I am a program officer with the Program on Nonviolent Action at the United States Institute of Peace, where I conduct applied research on nonviolent action and its intersections with peacebuilding, countering violent extremism, and democratization.
I am the author of From Dissent to Democracy: The Promise and Peril of Civil Resistance Transitions, published by Oxford University Press.
I have previously worked as a post-doctoral research fellow in the department of Sociology and Political Science at the Norwegian University of Science and Technology, an external associate at the Peace Research Institution of Oslo (PRIO), and a research fellow at the Sie Cheou-Kang Center for International Security and Diplomacy, where I supervised data collection for the Social Conflict Analysis Database (SCAD) and the Nonviolent and Violent Campaigns and Outcomes (NAVCO) 3.0 data project.

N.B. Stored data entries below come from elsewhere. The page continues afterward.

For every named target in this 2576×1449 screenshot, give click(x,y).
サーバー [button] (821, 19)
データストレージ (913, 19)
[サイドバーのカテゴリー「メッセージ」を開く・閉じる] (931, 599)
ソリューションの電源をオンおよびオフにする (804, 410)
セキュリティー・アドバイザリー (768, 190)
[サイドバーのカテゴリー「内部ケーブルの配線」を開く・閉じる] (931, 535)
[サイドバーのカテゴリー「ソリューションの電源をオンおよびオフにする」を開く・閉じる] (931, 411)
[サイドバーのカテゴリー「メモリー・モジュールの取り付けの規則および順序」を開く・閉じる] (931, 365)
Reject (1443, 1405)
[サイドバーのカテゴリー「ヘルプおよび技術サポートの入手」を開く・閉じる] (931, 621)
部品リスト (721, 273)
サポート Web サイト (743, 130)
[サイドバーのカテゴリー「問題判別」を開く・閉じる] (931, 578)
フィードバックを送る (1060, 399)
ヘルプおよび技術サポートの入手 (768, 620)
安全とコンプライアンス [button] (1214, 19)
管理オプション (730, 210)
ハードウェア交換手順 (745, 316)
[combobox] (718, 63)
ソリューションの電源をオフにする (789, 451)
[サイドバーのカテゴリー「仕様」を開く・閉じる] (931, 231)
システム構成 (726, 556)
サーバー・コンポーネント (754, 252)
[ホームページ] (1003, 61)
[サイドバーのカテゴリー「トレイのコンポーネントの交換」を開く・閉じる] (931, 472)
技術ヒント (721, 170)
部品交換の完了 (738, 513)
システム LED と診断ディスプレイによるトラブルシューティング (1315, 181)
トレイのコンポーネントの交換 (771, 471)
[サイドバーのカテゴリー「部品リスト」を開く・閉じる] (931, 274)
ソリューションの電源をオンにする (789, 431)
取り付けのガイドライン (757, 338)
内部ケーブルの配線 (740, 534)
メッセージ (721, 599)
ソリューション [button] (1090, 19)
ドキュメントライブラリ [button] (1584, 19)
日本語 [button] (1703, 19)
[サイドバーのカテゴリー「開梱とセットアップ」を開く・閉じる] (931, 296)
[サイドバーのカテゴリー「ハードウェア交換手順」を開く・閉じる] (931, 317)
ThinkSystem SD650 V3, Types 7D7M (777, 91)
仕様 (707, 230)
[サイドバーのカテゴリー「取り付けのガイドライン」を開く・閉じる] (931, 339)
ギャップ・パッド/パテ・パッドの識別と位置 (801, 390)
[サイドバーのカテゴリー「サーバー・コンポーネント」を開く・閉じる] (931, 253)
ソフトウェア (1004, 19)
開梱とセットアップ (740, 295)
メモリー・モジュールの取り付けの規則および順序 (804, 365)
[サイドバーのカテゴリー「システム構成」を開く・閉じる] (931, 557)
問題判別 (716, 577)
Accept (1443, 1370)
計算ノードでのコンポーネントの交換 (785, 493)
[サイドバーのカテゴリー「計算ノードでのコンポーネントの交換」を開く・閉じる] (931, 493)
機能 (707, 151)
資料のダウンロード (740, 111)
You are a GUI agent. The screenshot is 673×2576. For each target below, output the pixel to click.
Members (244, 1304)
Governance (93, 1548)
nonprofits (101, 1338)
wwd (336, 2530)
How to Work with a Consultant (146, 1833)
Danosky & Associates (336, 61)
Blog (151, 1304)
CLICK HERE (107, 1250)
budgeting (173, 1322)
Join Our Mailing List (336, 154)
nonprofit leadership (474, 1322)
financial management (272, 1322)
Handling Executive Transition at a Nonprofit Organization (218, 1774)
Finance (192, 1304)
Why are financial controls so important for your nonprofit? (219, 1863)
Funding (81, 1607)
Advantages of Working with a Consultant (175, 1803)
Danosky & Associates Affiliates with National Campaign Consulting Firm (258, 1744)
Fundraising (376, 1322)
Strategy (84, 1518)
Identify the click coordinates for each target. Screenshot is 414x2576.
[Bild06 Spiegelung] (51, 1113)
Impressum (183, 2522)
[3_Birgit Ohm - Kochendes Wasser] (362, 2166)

I received my PhD in International Relations from the University of Denver in March 2018, my MA also from the University of Denver in 2014, and my BA in International Affairs from Gordon College in Wenham, Massachusetts in 2008. I was a 2012 recipient of the Korbel School’s Sie Fellowship and a 2016 recipient of the International Center on Nonviolent Conflict’s PhD fellowship. Prior to entering graduate school I worked for study abroad programs in Egypt and India and helped found BIRDS International, an NGO addressing issues of rural poverty in South India. I currently live in Washington DC and enjoy road biking, camping, and mountain climbing.